Skip the pictures and restate, word for word, the lines from the one containing "The height and" to the end of the data below.

----- Records to process -----

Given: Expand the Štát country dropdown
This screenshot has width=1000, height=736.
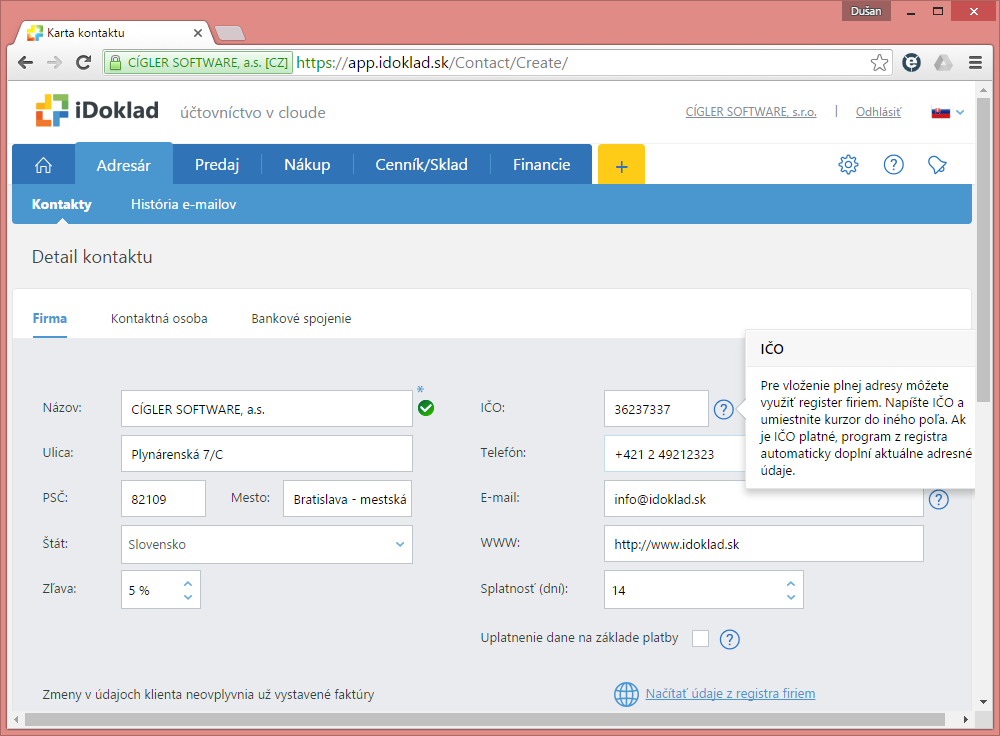Looking at the screenshot, I should [400, 545].
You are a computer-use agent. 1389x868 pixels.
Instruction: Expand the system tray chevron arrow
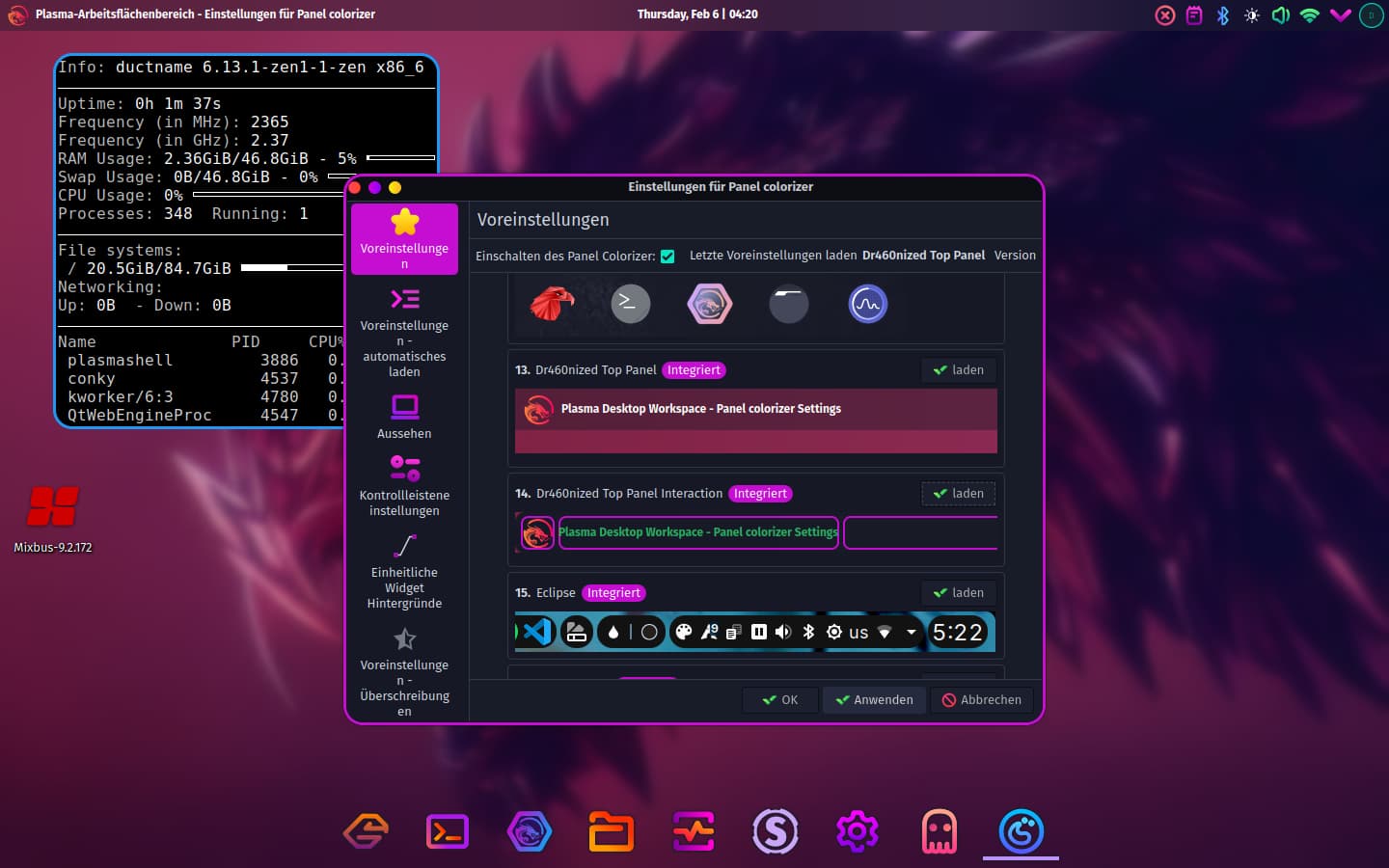click(1340, 15)
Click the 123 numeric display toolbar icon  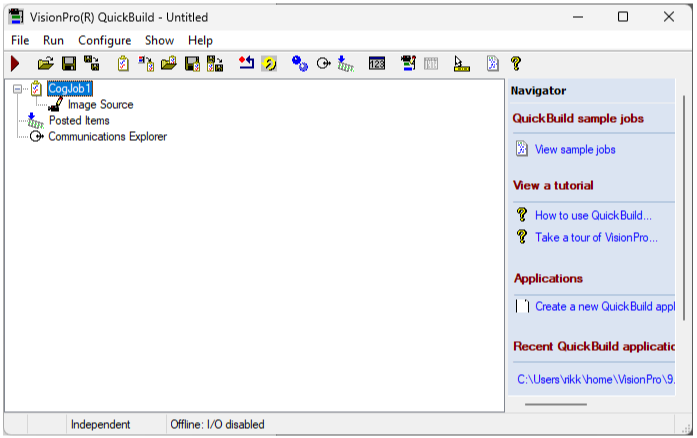(x=377, y=63)
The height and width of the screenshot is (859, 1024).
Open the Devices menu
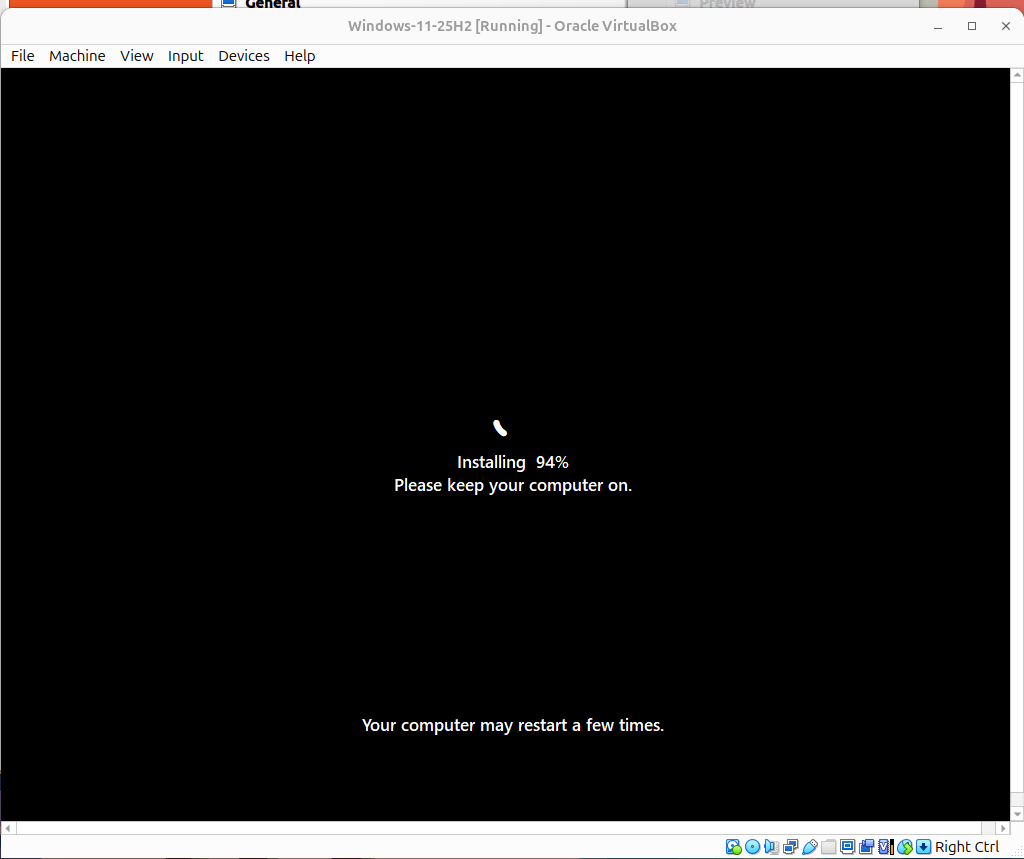pyautogui.click(x=244, y=56)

-----

### Exercise response
The height and width of the screenshot is (859, 1024).
Open the Devices menu
pyautogui.click(x=244, y=56)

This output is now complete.